Niedergelassene Ärzte sind freiberufliche Unternehmer, die sich in fast allen Situationen des Geschäftslebens mit den Spielregeln eines Marktes auseinandersetzen müssen. Lediglich im Bereich eines Kassenvertrages sind sie auf der Einnahmenseite mit der Sozialversicherung als Monopolisten konfrontiert, die im wesentlichen ihre Einkaufspreise für Produkte und Dienstleistungen diktiert.

Der niedergelassene Arzt muss sich jedoch in allen anderen Bereichen seines Unternehmens mit den üblichen Dingen wie Marketing, Personalführung oder Einkauf auseinandersetzen, damit er mit seinem Betriebsgewinn für den Erhalt seiner Familie sowie der Familien seiner Mitarbeiter sorgen und nebenbei selbstverständlich Steuern und Sozialversicherungsbeiträge abführen kann. So hat auch er das Recht, seine Einkaufsbedingungen durch clevere Verhandlungen zu bestimmen.

Es liegt doch auf der Hand, dass niemand auf dieser Welt beim Einkauf von zehn Exemplaren einer Ware auch das Zehnfache des Einzelpreises bezahlt. Rabattierungsmöglichkeiten aufgrund größerer Einkaufsmengen werden gerade von den Sozialversicherungen schamlos ausgenutzt, wenn es wieder an die Honoraranpassungen für ärztliche Leistungen oder Rabatte im Medikamentenbereich geht, von denen im übrigen niemals etwas an die Beitragszahler weitergegeben wird.

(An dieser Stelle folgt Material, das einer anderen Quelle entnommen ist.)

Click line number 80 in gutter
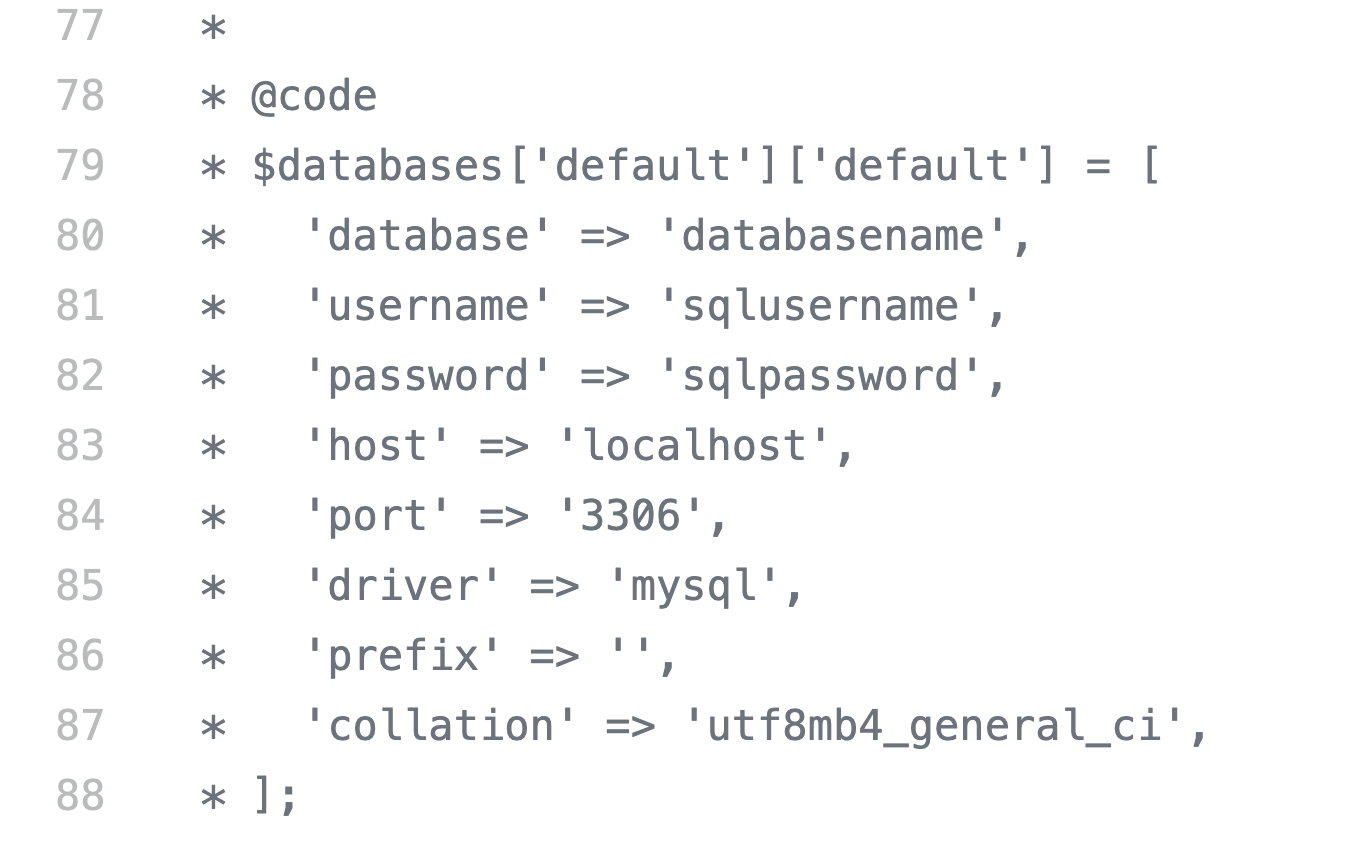This screenshot has width=1356, height=842. [x=80, y=236]
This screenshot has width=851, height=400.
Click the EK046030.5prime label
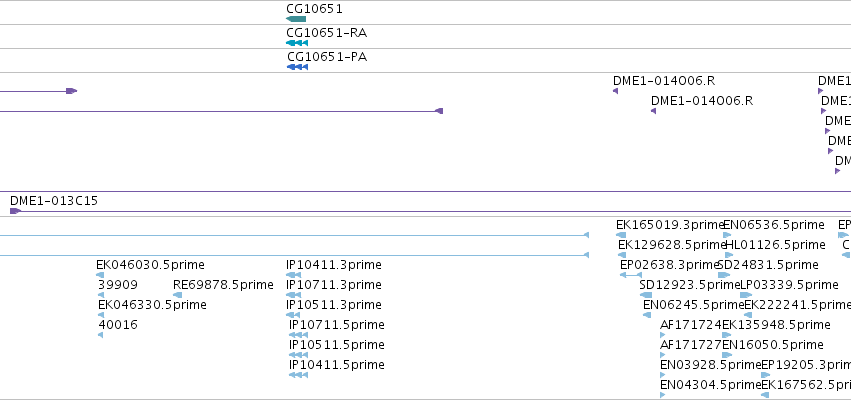[x=150, y=265]
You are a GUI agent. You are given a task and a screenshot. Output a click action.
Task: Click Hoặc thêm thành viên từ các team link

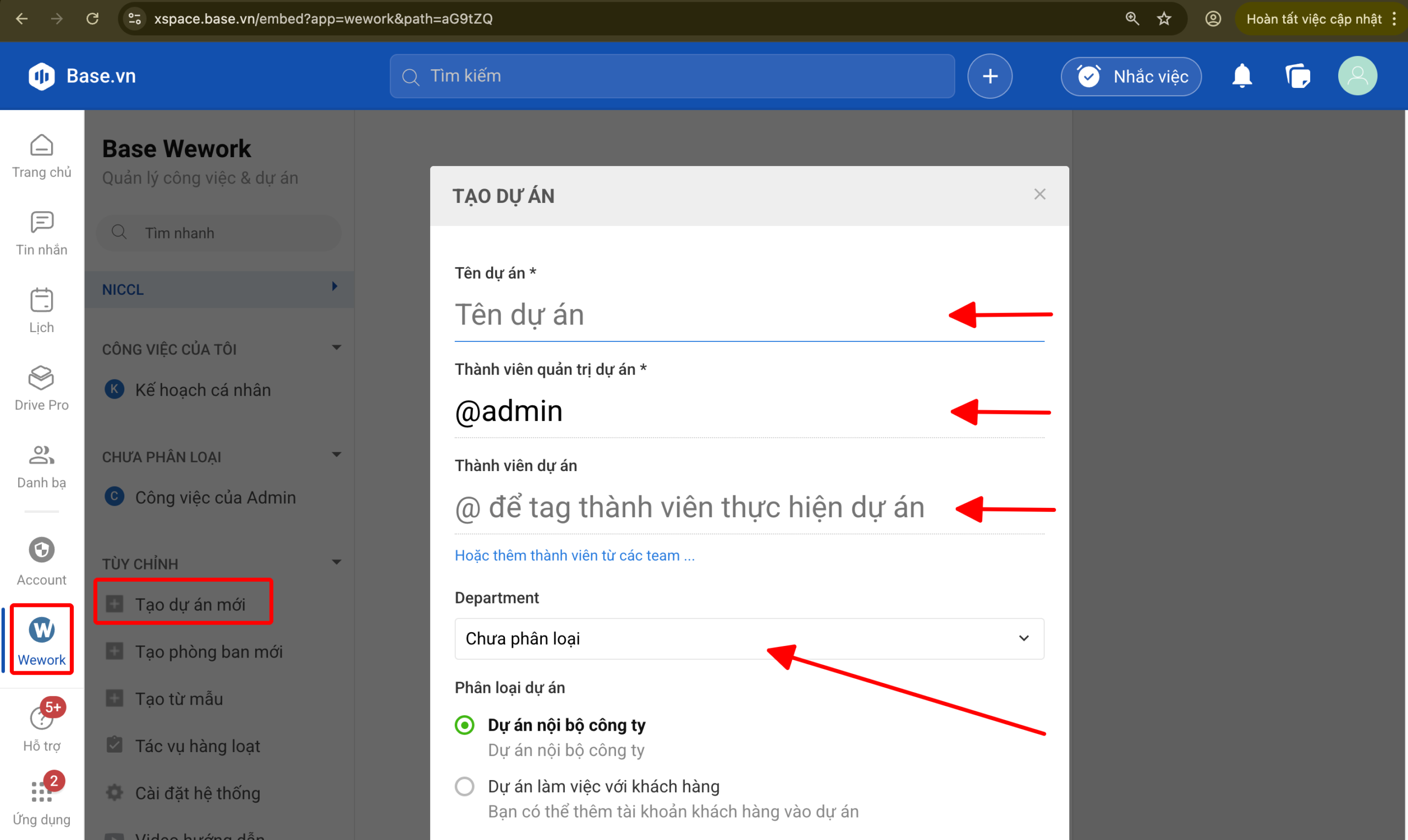click(x=574, y=555)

Die derzeit skandalisierten und wieder einmal auf dem Rücken der Ärzte ausgetragenen Diskussionen über „geschenkte“ Medikamente sind unnötig. Einkaufsrabatte sind ganz normale Spielregeln im Wirtschaftsleben, die auf den Verkauf der betreffenden Produkte keinen Einfluss haben. Oder bekommt man jetzt auch jede zweite Wurstsemmel im Supermarkt gratis, weil die Einkaufsleiter der Großkonzerne aus deren Sicht sehr gute Arbeit leisten, wenn sie ihren Lieferanten bei monopolistischen Verhandlungen das Weiße aus den Augen holen?